Low calorie, high fiber, gluten free and under 200 calories per serving, this #SOBikini recipe helps you burn fat, boost your metabolism, and keep you looking and feeling your best!
Serves: 4 servings
Total Time: 30 minutes
- 1 tablespoon extra-virgin olive oil
- 1 medium onion, halved and sliced
- 2 cloves garlic, minced
- 1 medium zucchini, halved lengthwise and sliced
- 1 medium yellow summer squash, halved lengthwise and sliced
- 1 tablespoon chopped fresh oregano, or 1 teaspoon dried
- 1/4 teaspoon salt
- 1/4 teaspoon freshly ground pepper
- 1 15- or 19-ounce can cannellini or great northern beans, rinsed (see Tip)
- 2 medium tomatoes, chopped
- fine zest of 1/2 lemon
- 1 tablespoon red-wine vinegar
- 1/3 cup finely shredded Parmesan cheese
- Heat oil in a large nonstick skillet over medium heat.
- Add onion and garlic and cook, stirring, until beginning to soften, about 3 minutes.
- Add zucchini, summer squash, oregano, salt and pepper and stir to combine.

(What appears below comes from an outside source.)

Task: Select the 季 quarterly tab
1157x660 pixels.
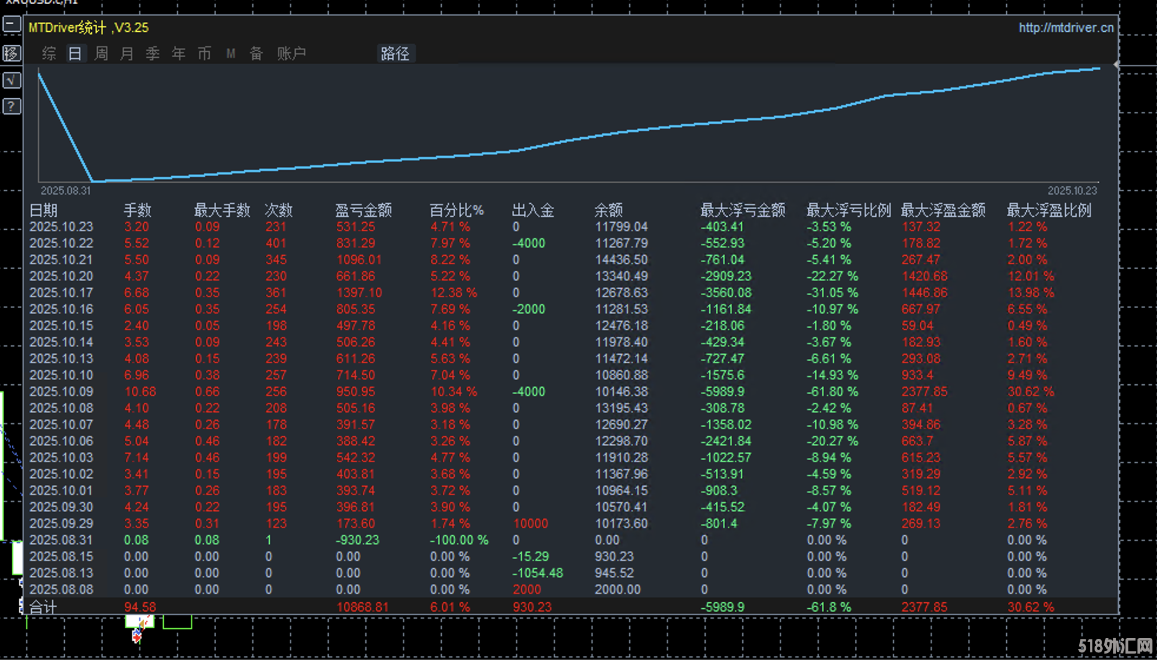Action: point(153,54)
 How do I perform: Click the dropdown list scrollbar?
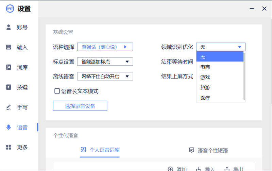tap(244, 76)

Reduce heat to low, cover and cook, stirring once, until the vegetables are tender-crisp, 3 to 5 minutes.
- Stir in beans, tomatoes, lemon zest, and vinegar; increase heat to medium and cook, stirring, until heated through, about 2 minutes.
- Remove from the heat and stir in Parmesan.
Canned beans are convenient but they tend to be high in sodium. keep it #SOBikini… give them a good rinse before adding to a recipe to rid them of some of their sodium (up to 35 percent) or opt for low-sodium or no-salt-added varieties.